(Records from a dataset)

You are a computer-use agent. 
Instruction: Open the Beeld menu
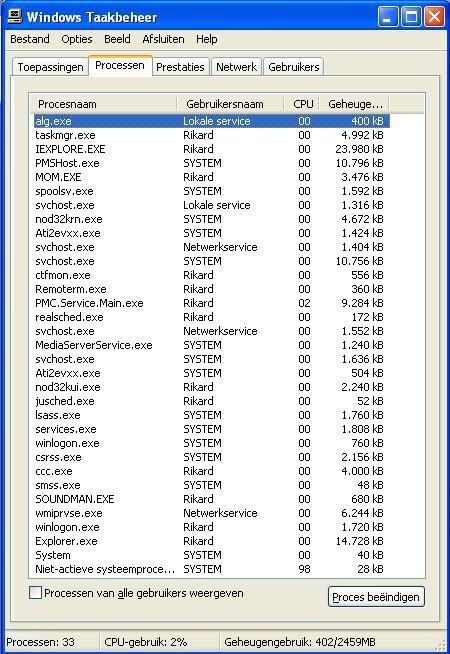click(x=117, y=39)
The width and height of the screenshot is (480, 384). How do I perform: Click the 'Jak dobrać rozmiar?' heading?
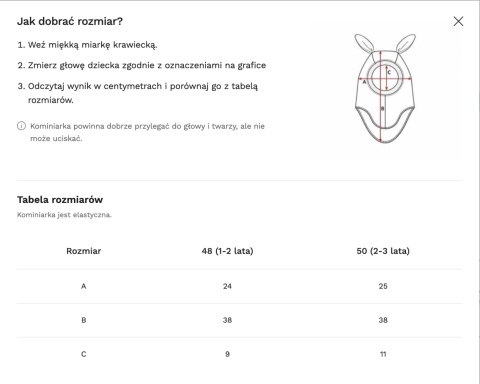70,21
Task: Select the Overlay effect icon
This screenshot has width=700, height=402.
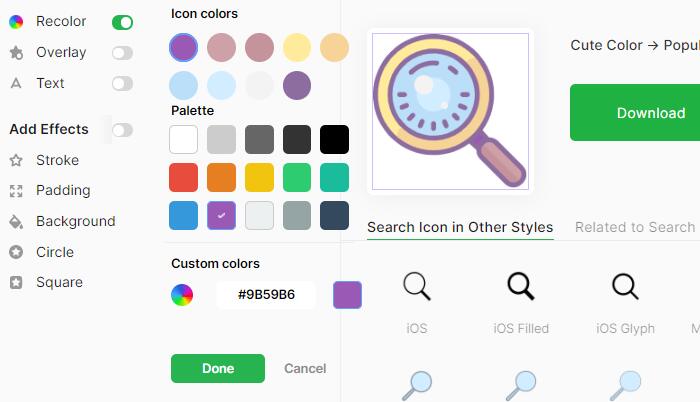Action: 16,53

» **Problem to work on**
Copy every line of the listing above exactly, leaving out the pictures.

» **Reply to the exercise**
You are a computer-use agent. 
Instruction: Open the Beeld menu
click(x=117, y=39)
The width and height of the screenshot is (480, 384). How do I perform: Click the 'Jak dobrać rozmiar?' heading?
70,21
Task: Select the Overlay effect icon
This screenshot has width=700, height=402.
Action: 16,53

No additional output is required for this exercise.